The National Ballet of Ukraine toured North America (Canada & US) Winter/Fall 2024. The tour highlighted some of the most famous ballets while highlighting Ukrainian culture. The show was titled "Nadiya Ukraine", as 'Nadiya' means 'Hope' in Ukrainian. The tour included 20 performances in 10 Canadian cities over 30 days, including Quebec, Montreal, Ottawa, Toronto, Winnipeg, Regina, Saskatoon, Vancouver, Edmonton, and Calgary. National Ballet of Ukraine described the performances as celebrating "art and beauty over tyranny and destruction" and expressed gratitude for Canadian support of Ukraine.

In October 2024, The National Ballet of Ukraine toured the east coast of the United States, which was their first tour of the US since before the Declaration of Independence of Ukraine (1991). The tour began at the Kennedy Center in Washington DC.

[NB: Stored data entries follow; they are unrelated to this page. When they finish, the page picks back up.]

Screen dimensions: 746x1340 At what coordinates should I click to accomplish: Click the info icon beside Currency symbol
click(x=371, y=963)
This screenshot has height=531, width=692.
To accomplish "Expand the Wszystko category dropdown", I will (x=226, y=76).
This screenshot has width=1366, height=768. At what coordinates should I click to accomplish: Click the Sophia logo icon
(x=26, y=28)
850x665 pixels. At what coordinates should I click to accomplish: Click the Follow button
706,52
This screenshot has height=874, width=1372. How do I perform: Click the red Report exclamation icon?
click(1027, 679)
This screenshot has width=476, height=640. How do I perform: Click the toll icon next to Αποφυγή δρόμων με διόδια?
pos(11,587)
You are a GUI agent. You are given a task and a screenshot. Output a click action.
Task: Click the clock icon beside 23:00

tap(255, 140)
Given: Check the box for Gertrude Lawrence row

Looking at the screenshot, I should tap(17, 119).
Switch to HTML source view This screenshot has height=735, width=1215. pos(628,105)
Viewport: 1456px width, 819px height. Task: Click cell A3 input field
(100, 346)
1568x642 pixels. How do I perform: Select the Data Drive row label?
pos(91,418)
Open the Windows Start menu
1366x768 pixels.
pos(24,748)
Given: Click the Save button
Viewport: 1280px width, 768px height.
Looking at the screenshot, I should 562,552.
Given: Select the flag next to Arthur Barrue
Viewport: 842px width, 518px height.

== 2022 boycott and statement ==
Following the 2022 Russian invasion of Ukraine, the National Opera and Ballet Theatre of Ukraine announced a boycott of works by Russian composer Tchaikovsky, including The Nutcracker and Swan Lake. It instead prioritised works by international composers, including, in 2025, La fille mal gardée.

In January 2023, the company issued an online statement that independent Ukrainian ballet troupes were touring Europe with names that could lead people to think these touring troupes represented the National Opera and Ballet Theatre of Ukraine.